Let’s Not Be the Obnoxious One

Since we’re talking this month about the push back we get from loved ones when we’re trying to improve ourselves, we should also look at how we react, or sometimes over-react, to the push back. Here’s a lightly edited excerpt from Feel the Fear:

It is important that we learn techniques to create a win-win situation for all parties concerned. This is easier said than done. Behavior change is difficult enough without having to deal with the “crazy” behavior of the people closest to us.

Again, I speak from experience. When I went back to college, it seemed that everyone was upset—my mother, my then-husband, my children, and my friends. My mother couldn’t understand how I could “leave” my children; my husband resented the fact that I had a life apart from him; my children laid a guilt trip on me when I wasn’t there to administer to their every need; and my friends, who were then all housewives and mothers, sided with all of the above!

To say that this made me feel insecure about my decision would be an understatement. My reaction was to lash out at anyone who was giving me any difficulty. It was a period of great turmoil. At the time, I was not mature enough to understand why they were upset and to react appropriately. In fact, my inappropriateness was supercharged. I was often really obnoxious. I was acting out what I have subsequently called the PENDULUM SYNDROME.

As we strive for healthy assertiveness in life, we overshoot the mark in the beginning and swing from Passivity to Aggression many times before we settle into Healthy. More accurately, this swing could be called the PASSIVE-TO-OBNOXIOUS-TO-HEALTHY SYNDROME.

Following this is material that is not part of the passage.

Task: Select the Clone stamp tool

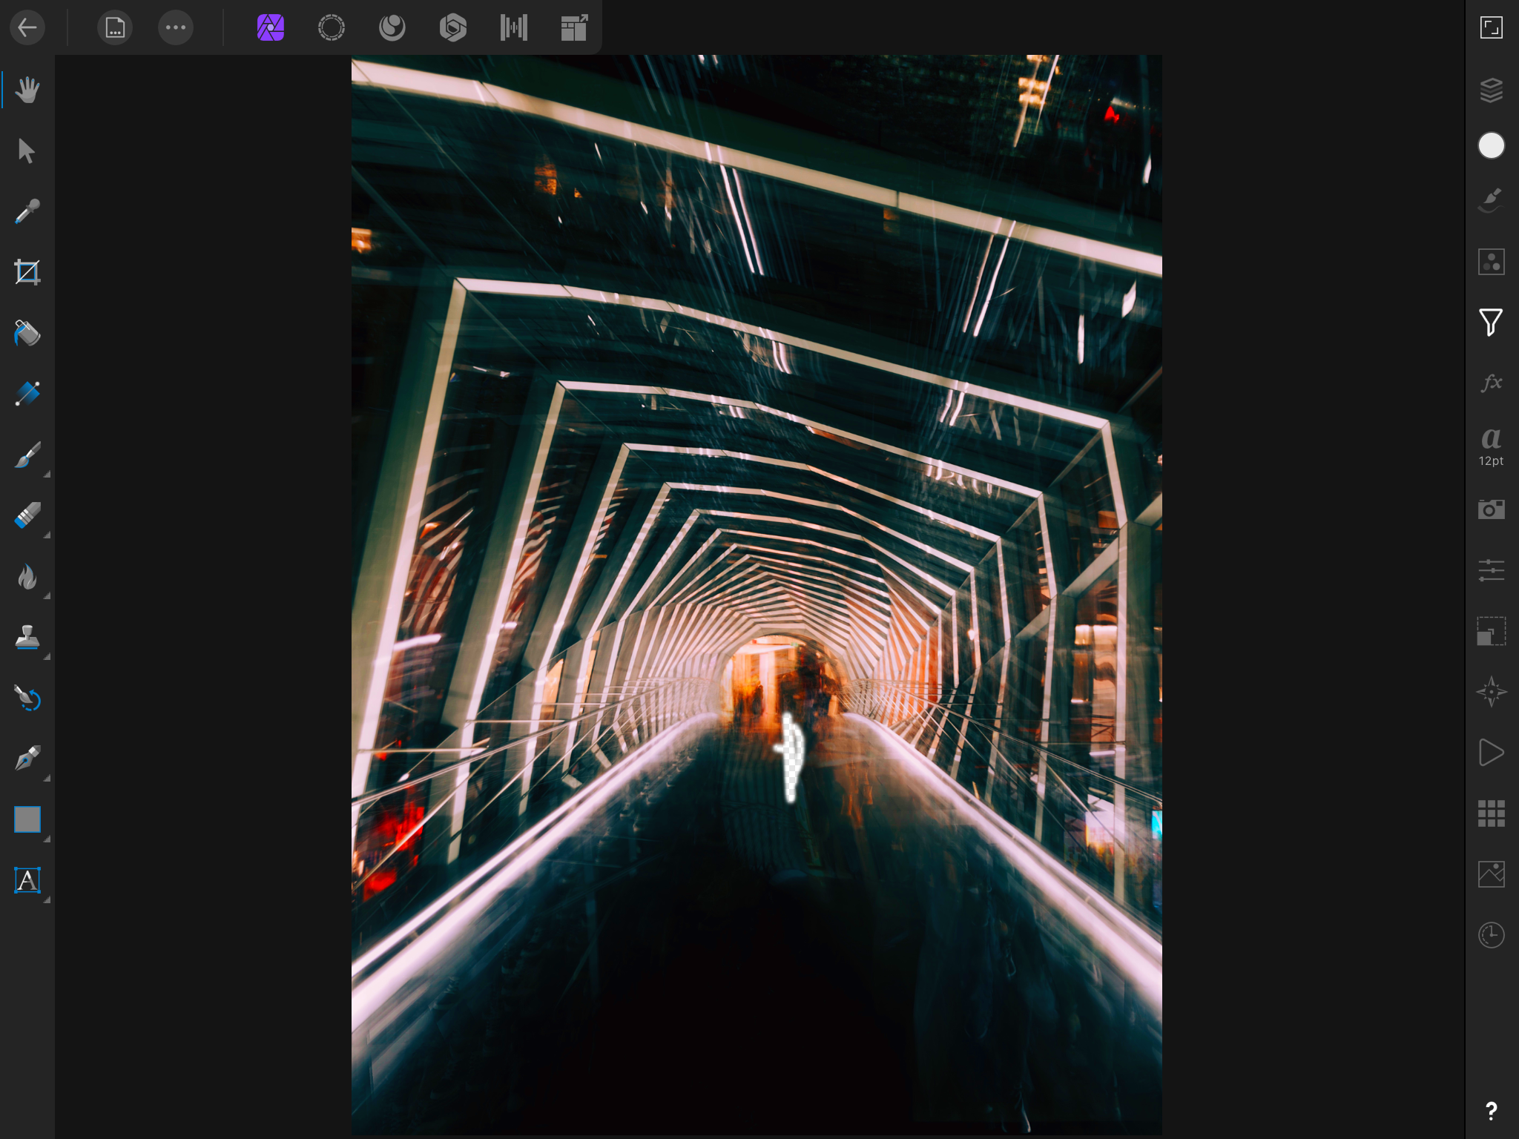Action: (x=27, y=638)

This swing to Aggression occurs as we hang on to our new behavior for dear life, afraid of reverting to Passivity once again. Yet, every once in a while, we get scared and do swing back again to a safe place. Hence, the pendulum swings back and forth as we learn the new language of Healthy Assertiveness. We go from Passivity to Aggression many times before we settle into an appropriate range. Ultimately, we do become more comfortable in expressing our needs and doing what we have to do in this world, and we settle down in the appropriate range. But in the beginning, this Pendulum Syndrome is a reality, and it causes much confusion and discomfort, not only for us, but for everyone around us.

Your awareness of the Pendulum Syndrome should enable you to bypass some of the swings and handle put-downs more appropriately. There are win-win ways of stopping negative feedback from others. You can learn to respond to significant others in a way that does not demolish them.